» **Instruction**
Collect every line of the records that contains the string "heading", treating uppercase and lowercase letters as distinct.

[Records in a dataset]
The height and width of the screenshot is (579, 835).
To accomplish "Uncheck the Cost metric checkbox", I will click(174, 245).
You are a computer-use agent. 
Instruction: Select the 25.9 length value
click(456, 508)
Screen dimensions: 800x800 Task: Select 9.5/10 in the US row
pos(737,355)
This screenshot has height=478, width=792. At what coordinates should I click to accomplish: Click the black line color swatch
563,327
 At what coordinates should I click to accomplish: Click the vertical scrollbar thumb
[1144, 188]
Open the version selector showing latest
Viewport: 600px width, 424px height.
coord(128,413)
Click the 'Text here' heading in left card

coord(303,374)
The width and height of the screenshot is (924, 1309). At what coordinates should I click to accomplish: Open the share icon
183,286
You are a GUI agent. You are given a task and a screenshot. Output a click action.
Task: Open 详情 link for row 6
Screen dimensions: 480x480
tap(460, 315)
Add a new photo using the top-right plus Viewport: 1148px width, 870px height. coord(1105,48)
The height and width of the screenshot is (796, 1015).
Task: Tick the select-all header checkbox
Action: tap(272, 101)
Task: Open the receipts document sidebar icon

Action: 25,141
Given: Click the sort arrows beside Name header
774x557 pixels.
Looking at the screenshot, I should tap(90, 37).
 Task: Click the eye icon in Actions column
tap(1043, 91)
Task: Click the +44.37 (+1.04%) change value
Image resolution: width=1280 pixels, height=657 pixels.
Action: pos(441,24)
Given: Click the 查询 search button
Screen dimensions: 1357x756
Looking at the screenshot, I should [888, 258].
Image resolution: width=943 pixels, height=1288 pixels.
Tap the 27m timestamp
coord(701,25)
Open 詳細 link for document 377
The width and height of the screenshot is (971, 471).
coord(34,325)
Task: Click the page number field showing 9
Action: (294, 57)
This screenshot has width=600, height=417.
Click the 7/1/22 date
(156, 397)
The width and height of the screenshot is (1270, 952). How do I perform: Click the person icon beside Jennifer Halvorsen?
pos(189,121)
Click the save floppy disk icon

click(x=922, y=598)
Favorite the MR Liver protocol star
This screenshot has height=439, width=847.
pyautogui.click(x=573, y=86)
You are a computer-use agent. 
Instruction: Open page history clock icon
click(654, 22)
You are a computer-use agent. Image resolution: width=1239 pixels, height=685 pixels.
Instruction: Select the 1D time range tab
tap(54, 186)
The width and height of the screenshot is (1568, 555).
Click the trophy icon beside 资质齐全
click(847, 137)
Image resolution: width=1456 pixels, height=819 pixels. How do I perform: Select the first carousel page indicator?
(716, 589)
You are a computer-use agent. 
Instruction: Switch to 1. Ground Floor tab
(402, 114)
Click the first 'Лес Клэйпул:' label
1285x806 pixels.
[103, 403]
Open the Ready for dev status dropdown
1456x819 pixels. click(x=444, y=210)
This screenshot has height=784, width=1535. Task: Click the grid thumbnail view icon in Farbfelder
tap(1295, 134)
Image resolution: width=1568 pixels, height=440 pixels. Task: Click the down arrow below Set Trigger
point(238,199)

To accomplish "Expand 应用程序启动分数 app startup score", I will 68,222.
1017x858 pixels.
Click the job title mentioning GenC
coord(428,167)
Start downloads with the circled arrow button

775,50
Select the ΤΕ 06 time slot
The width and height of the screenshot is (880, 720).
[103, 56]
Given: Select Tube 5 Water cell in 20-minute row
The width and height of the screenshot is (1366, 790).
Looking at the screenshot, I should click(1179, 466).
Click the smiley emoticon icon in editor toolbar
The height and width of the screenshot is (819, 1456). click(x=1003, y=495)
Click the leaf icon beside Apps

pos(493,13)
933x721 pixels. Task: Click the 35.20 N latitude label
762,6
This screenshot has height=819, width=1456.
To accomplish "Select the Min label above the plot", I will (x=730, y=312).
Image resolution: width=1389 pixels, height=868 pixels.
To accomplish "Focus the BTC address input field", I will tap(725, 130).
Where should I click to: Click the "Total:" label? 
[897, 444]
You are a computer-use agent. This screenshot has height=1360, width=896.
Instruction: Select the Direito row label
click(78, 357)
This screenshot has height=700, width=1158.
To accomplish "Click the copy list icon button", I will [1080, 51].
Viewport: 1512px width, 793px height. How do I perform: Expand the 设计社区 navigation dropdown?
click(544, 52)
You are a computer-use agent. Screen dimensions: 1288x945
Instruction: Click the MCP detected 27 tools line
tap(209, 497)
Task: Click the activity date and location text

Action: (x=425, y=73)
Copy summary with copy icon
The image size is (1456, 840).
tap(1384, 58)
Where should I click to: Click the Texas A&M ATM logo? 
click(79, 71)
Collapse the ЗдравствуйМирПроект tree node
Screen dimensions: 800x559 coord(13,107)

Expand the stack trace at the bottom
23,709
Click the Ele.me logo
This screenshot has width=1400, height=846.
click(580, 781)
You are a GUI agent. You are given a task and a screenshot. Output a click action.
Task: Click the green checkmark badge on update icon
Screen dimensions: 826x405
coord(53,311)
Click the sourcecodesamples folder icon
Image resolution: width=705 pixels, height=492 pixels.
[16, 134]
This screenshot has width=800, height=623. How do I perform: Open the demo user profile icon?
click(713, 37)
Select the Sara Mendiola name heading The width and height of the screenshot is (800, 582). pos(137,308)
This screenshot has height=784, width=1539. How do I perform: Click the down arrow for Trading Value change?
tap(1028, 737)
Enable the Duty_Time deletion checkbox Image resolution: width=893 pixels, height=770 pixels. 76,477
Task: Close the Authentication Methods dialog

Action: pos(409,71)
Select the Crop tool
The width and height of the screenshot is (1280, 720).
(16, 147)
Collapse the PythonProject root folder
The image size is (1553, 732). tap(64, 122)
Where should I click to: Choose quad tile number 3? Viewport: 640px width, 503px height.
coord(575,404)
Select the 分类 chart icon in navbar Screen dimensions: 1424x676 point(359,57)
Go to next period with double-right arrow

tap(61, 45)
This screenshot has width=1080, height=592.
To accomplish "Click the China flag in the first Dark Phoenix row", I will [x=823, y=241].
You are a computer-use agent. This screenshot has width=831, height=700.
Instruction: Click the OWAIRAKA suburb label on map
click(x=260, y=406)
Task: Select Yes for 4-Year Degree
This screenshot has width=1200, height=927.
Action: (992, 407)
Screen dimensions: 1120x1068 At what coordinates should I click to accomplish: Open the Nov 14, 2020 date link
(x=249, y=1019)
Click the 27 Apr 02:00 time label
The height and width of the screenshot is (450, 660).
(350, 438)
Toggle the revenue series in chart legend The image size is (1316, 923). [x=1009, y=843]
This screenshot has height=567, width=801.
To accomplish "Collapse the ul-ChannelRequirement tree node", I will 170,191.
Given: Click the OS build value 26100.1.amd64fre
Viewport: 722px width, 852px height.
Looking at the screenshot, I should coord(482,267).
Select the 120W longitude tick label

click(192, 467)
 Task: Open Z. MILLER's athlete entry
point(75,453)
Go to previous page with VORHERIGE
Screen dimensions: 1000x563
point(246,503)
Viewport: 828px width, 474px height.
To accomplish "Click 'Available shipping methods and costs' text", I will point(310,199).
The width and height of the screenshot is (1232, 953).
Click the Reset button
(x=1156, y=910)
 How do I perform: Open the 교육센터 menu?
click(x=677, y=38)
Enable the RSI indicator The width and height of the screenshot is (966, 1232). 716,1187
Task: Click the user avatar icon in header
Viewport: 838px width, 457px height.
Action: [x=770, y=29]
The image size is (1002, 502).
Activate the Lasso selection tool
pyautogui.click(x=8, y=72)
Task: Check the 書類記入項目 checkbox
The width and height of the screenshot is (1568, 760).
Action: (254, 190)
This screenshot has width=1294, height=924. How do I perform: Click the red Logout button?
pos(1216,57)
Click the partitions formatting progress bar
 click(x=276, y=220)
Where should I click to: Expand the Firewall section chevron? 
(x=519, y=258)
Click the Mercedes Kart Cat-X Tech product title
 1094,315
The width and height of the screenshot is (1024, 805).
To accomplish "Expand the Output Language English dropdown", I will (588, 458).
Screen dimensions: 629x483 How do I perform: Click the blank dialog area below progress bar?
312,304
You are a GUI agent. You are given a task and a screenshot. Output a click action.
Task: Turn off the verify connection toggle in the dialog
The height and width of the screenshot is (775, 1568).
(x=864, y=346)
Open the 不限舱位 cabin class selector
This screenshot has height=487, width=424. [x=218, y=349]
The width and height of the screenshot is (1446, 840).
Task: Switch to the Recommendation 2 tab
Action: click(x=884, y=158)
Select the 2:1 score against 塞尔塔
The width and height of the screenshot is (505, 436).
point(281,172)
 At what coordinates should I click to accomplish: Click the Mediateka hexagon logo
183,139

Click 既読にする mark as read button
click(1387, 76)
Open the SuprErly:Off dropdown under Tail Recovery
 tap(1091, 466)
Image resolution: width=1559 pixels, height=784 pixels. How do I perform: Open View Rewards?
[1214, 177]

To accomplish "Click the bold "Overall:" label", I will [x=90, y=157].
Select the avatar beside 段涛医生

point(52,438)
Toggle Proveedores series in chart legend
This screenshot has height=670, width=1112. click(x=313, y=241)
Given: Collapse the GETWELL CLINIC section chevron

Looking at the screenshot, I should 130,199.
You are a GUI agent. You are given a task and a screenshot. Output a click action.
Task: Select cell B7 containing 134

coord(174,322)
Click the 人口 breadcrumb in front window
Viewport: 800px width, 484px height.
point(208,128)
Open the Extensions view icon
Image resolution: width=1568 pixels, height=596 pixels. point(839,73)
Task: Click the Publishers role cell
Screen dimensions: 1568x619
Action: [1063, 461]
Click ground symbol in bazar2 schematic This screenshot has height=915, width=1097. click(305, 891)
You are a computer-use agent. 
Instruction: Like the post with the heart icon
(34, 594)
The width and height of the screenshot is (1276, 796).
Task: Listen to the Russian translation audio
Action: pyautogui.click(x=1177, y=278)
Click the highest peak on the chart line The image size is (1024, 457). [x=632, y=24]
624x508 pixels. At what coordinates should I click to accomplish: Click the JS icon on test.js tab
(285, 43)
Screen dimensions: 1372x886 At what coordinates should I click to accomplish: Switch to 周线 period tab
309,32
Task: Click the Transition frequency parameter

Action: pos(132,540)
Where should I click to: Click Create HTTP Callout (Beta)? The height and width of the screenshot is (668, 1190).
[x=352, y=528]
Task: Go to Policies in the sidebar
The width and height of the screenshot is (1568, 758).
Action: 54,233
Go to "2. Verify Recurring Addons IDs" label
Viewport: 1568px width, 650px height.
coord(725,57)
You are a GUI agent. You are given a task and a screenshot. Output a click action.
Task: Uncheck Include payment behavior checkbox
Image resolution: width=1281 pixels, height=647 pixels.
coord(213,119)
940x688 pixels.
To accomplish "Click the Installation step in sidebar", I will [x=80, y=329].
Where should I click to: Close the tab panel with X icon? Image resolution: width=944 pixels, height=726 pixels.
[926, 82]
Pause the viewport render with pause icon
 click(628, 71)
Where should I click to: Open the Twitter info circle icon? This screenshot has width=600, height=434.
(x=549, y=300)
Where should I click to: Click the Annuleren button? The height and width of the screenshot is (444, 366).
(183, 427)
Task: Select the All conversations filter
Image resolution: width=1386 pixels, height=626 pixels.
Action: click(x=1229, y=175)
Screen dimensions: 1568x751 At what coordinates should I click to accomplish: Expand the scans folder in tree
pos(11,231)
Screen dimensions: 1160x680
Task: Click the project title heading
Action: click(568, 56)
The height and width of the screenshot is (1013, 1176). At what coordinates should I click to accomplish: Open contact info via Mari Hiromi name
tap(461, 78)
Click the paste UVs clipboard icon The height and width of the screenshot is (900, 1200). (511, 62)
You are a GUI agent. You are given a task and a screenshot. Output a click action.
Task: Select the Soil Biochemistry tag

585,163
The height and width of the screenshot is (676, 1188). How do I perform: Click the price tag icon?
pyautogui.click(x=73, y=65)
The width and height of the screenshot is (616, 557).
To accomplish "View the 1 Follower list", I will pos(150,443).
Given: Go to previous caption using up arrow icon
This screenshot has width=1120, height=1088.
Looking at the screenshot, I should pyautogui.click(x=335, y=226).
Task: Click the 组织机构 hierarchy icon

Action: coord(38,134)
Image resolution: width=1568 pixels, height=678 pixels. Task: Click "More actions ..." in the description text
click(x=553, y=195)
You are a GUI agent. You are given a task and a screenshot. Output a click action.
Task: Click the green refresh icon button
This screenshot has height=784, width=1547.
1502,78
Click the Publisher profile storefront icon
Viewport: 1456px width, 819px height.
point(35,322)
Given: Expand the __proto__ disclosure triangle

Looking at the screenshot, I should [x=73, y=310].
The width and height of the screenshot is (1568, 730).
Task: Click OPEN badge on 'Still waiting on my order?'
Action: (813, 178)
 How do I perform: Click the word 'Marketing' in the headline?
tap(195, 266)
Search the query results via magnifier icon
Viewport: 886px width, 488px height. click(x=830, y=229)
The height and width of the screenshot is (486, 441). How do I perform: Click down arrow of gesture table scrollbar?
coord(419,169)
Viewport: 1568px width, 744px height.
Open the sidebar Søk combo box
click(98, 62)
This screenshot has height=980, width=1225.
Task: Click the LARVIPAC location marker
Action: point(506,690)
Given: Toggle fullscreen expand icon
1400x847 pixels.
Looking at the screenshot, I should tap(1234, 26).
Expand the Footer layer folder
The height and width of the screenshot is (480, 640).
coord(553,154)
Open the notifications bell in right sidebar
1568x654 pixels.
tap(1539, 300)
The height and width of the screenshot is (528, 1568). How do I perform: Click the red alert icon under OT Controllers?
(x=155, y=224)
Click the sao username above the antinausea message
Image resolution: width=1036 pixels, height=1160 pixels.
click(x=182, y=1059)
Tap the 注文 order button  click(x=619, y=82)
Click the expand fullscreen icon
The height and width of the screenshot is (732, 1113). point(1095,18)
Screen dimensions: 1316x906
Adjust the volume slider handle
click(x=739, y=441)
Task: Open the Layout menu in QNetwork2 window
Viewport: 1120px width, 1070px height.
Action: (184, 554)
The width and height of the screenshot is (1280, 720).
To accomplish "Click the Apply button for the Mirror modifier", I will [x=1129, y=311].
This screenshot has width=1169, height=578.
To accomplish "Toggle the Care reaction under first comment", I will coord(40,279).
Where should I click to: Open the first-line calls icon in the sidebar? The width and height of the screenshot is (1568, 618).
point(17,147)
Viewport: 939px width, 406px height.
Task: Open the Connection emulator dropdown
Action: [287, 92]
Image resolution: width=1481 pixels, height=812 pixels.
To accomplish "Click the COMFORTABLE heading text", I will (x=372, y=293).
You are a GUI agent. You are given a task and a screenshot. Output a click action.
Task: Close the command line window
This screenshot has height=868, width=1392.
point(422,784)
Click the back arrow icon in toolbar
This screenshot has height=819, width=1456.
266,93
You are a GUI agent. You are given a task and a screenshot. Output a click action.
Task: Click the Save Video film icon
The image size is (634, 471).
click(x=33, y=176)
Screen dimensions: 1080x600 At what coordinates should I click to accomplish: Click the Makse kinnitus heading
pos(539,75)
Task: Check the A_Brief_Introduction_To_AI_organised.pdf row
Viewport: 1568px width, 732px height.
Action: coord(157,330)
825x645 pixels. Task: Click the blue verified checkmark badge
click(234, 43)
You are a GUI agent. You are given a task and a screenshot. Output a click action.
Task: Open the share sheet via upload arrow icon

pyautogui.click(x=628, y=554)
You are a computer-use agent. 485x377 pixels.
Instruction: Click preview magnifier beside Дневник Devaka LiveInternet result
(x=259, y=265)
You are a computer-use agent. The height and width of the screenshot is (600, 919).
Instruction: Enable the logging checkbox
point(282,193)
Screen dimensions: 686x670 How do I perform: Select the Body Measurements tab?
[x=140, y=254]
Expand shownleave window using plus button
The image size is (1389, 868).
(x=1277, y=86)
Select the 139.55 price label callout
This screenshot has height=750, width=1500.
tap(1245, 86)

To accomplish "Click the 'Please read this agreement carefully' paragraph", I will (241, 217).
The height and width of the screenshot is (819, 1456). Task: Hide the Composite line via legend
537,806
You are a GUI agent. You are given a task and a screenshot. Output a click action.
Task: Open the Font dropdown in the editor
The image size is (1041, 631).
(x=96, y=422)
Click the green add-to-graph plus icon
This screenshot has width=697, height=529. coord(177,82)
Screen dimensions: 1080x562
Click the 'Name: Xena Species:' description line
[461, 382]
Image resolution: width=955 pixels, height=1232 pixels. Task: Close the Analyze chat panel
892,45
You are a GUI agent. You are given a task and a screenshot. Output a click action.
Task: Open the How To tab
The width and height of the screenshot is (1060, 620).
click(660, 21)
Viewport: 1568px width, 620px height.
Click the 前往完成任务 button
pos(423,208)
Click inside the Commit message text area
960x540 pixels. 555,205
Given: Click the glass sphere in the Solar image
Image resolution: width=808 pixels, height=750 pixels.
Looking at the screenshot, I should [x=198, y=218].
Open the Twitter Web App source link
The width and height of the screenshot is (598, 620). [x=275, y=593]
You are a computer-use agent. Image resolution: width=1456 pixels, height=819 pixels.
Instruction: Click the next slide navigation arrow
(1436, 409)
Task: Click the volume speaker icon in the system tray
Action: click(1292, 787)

» **Completed task**
Click the 'Text here' heading in left card
Select the Sara Mendiola name heading The width and height of the screenshot is (800, 582). pos(137,308)
Task: Click the project title heading
To accomplish "Click the COMFORTABLE heading text", I will (x=372, y=293).
Screen dimensions: 1080x600 At what coordinates should I click to accomplish: Click the Makse kinnitus heading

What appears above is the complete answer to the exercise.